Program of All-Inclusive Care for the Elderly: Questions and Answers

 
By Dept. of Health and Human Services
  • What is the PACE program?

    The PACE program is a unique capitated managed care benefit for the frail elderly provided by a not-for-profit or public entity that features a comprehensive medical and social service delivery system using a multidisciplinary team approach in an adult day health center, supplemented by in-home and referral services in accordance with participants' needs.

  • What is a PACE organization?

    A PACE organization is a not-for-profit private or public entity that is primarily engaged in providing PACE services. The following characteristics also apply to a PACE organization. It must:

    • have a governing board that includes community representation
    • be able to provide the complete service package regardless of frequency or duration of services
    • have a physicial site to provide adult day services
    • have a defined service area
    • have safeguards against conflict of interest
    • have demonstrated fiscal soundess
    • have a formal Participant Bill of Rights

  • Who is a PACE participant?

    To qualify as a PACE participant, you must be age 55 or older; meet a Nursing Facility level of care; and live in the PACE service area.

  • How do Participants enroll?

    Enrollment in the PACE program is voluntary. If a participant meets the eligibility requirements and elects PACE, an Enrollment Agreement is signed. This contains things such as participant demographic data, description of benefits, effective date, explanation of policy regarding premiums, emergency care, etc. Enrollment continues as long as desired by the PACE participant, regardless of change in health status, until death or voluntary or involuntary disenrollment.

  • What services are provided through PACE?

    PACE services include, but are not limited to, all Medicare and Medicaid services. At a minimum, there are an additional 16 services that a PACE organization must provide: e.g., social work, drugs, NF care. Minimum services that must be provided in the PACE center include primary care services, social services restorative therapies, personal care and supportive services, nutritional counseling, recreational therapy, and meals.

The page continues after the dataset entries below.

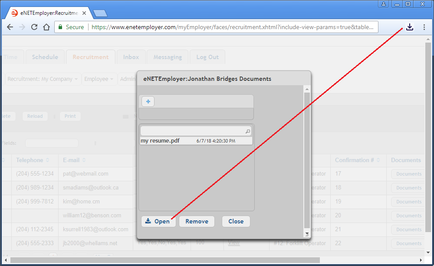Click the plus icon to add a document
The image size is (434, 266).
[148, 102]
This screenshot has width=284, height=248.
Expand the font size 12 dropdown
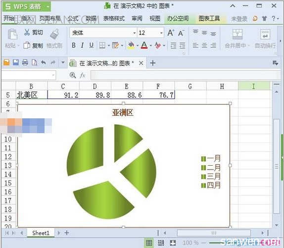pyautogui.click(x=161, y=33)
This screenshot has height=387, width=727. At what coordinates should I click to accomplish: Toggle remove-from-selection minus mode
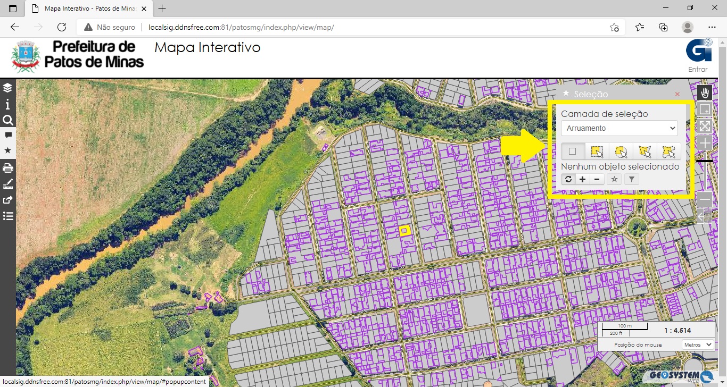tap(597, 180)
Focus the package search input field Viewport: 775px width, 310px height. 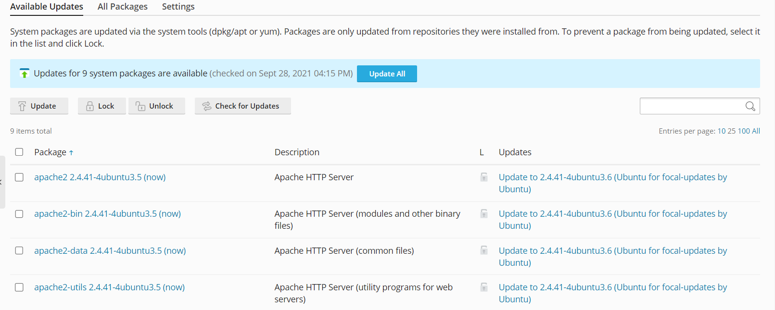tap(691, 106)
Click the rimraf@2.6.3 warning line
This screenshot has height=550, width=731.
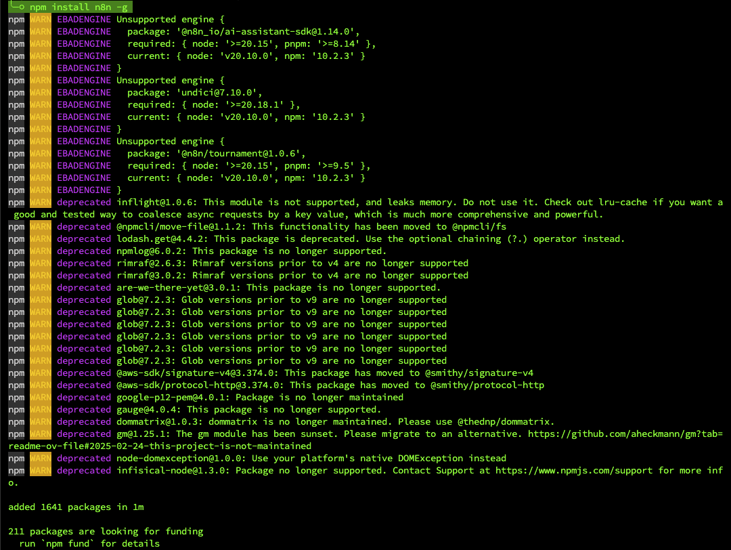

  • Where do participants receive services?

    The service delivery settings include an adult day health center, home, and inpatient facilities.

  • Who participates on the multidisciplinary team?

    At a minimum, the multidisciplinary team is composed of a primary care physician, nurse, social worker, physical therapist, occupational therapist, recreational therapist or activity coordinator, dietitian, PACE center supervisor, home care liaison, health workers/aids, or their reprsentatives, and drivers or their representatives.

  • How is reimbursement handled under the PACE program?

    Under the Medicare program, the monthly capitation rate paid by HCFA to the PACE provider equals the Adjusted Per Capita Cost (AAPCC) as calculated by HCFA for HMO reimbursement with adjustment for frailty factors. Under the Medicaid program, the monthly capitation rate is negotiated between the PACE provider and the State Medicaid Agency and is specified in the contract between them. The capitation rate is fixed during the contract year regardless of changes in the participant's health status. The rates are considered payment in full.

  • What is the status of the PACE regulation and when is it expected to be published?

    The PACE regulation is currently in the formal clearance process and is anticipated to be published in the Federal Register within the next few months.

  • Is expanded Medicaid eligibility using home and community based service rules permitted under the PACE program?

    Yes. Section 710 of the Omnibus Appropriations Act of 1998 permits States to cover PACE enrollees under institutional groups and rules similar to those that apply under home and community based services waivers. This means that States can elect to cover PACE enrollees under the special income level group (also known as the 300 percent group). States can also apply other institutional rules to PACE enrollees, such as spousal impoverishment and post-eligibility treatment of income.